Il problema di queste ambizioni spartitorie è che ormai anche la lottizzazione è diventata impossibile. Non per assenza di posizioni da assegnare, ma per mancanza di candidati. Prendiamo pure per buono il desiderio di riempire ogni casella con persone del “più alto livello manageriale”, ma dove sono? Il presidente del Consiglio Giuseppe Conte è così privo di personale che continua ad assegnare tutti gli incarichi al solito Domenico Arcuri, amministratore delegato di Invitalia e commissario per tutto il resto. 
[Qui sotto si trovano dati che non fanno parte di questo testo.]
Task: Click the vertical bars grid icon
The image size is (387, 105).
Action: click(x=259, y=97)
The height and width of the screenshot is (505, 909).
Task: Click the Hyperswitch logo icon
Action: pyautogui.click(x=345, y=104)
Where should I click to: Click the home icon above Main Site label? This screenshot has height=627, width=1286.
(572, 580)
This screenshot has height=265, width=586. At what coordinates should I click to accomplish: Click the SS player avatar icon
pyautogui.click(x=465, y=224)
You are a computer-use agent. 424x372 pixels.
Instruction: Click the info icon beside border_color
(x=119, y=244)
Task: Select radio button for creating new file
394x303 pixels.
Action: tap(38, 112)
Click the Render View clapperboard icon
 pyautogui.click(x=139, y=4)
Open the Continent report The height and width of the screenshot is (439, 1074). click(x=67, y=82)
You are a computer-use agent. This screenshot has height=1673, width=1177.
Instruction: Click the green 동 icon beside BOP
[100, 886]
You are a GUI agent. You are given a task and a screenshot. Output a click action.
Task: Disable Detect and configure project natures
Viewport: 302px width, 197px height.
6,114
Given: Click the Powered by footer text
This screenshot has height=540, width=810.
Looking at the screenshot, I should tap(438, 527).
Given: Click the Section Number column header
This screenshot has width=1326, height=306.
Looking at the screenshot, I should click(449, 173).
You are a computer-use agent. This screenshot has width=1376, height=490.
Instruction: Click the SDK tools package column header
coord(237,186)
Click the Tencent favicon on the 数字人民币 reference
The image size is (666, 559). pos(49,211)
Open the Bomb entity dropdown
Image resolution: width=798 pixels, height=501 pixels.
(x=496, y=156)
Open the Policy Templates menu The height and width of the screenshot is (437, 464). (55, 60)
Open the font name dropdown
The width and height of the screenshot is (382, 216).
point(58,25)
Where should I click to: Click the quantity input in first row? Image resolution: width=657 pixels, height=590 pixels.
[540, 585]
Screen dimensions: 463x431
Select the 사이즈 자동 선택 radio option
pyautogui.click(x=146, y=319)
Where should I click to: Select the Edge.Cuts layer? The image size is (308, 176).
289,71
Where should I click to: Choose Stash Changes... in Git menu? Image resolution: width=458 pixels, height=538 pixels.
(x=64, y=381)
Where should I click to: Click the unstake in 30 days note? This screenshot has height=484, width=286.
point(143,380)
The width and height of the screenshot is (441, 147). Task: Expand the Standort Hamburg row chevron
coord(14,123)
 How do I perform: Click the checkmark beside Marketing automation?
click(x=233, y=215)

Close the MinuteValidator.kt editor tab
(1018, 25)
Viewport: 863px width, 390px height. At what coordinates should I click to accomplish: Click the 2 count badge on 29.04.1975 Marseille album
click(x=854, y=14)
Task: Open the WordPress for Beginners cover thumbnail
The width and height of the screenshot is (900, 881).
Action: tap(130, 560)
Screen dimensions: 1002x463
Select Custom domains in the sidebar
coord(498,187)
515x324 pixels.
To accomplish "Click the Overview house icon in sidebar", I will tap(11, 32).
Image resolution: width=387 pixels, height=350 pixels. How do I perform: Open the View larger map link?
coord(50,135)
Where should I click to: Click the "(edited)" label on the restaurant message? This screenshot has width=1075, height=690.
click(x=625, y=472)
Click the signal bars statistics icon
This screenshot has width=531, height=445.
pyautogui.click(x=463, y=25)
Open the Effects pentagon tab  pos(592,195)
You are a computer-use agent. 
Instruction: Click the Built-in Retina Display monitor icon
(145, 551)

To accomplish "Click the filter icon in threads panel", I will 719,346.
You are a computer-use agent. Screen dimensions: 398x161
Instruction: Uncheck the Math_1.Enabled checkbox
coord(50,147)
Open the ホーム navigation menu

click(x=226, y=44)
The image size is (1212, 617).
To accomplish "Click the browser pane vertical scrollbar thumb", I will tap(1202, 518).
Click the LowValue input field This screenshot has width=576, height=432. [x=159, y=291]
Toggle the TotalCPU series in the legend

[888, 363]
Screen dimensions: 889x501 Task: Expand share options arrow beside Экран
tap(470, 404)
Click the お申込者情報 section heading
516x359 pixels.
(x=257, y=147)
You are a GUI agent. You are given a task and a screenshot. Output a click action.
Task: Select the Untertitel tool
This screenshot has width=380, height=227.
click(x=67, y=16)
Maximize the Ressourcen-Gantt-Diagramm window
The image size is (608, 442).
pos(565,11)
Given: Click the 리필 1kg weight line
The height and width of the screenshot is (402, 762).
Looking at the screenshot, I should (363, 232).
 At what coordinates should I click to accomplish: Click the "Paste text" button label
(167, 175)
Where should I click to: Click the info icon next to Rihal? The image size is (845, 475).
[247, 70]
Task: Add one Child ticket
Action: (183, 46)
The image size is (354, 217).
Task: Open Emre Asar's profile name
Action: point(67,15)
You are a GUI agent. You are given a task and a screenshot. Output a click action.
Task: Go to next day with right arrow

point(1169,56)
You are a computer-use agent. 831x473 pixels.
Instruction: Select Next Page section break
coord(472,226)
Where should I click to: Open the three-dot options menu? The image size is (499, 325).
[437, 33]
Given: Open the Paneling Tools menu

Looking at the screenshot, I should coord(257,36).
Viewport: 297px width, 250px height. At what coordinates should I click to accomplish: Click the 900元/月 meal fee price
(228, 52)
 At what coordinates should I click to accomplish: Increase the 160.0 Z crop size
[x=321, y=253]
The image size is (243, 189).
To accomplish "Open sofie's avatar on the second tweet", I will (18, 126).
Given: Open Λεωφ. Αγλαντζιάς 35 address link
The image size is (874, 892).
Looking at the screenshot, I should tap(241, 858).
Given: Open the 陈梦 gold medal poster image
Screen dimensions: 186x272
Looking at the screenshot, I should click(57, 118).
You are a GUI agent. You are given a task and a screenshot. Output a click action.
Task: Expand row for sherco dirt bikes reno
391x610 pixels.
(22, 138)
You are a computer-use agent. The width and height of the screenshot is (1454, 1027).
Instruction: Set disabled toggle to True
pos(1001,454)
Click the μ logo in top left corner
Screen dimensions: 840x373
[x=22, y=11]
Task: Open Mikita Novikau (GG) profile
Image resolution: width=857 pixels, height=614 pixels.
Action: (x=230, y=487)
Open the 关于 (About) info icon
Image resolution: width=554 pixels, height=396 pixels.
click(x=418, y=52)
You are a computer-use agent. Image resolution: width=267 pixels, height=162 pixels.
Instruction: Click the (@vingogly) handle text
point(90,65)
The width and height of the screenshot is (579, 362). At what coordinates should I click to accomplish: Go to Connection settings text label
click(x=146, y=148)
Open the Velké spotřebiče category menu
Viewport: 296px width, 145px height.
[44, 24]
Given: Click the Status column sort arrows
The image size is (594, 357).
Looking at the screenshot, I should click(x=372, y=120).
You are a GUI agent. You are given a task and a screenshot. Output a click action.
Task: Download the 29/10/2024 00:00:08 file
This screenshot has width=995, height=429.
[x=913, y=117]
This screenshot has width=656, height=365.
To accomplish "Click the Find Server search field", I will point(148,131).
Il Movimento Cinque Stelle era arrivato al potere per segnare una differenza anche sulle nomine pubbliche e invece ha confermato l’imputato per corruzione internazionale all’Eni, Claudio Descalzi, e ora tiene al comando di Leonardo un condannato in primo grado come Alessandro Profumo (condanna per una vicenda molto diversa da quella per cui è sotto processo Descalzi, per false comunicazioni sociali, ma queste sono sfumature che erano estranee al Movimento di una volta).

Universi paralleli

Il Pd ha una struttura e una tradizione diversa, ha sempre coltivato la produzione di manager di area, ma anche da quelle parti si è inceppato qualcosa, con l’incapacità di .costruire nuove leve. Manager di livello internazionale come Vittorio Colao, ex amministratore delegato di Vodafone, che pure si erano avvicinati alla politica nel momento del bisogno - la fase 1 della pandemia - sono poi tornati alle loro occupazioni, come se ormai ci fossero due universi completamente separati: quello dei manager utilizzabili dalla politica e quello dei manager con un mercato.

Nei due campi vigono regole completamente diverse, come rivela un dettaglio nelle carte dell’ultima inchiesta su Autostrade: Giovanni Castellucci, all’epoca amministratore dei Autostrade per l’Italia e Atlantia, discuteva con compagnie aeree straniere e con il governo il salvataggio di Alitalia della quale contava di diventare presidente. Da fine conoscitore delle dinamiche del potere romano che aveva dominato per vent’anni, sapeva che nel mondo delle nomine politiche ormai gli standard sono così bizzarri che è ipotizzabile affidare una flotta aerea a chi è accusato di aver fatto crollare un ponte.

Aveva ragione lui, come dimostra il fatto che ora si pensi di affidare la Rai all’ex amministratore delegato della holding dei Benetton.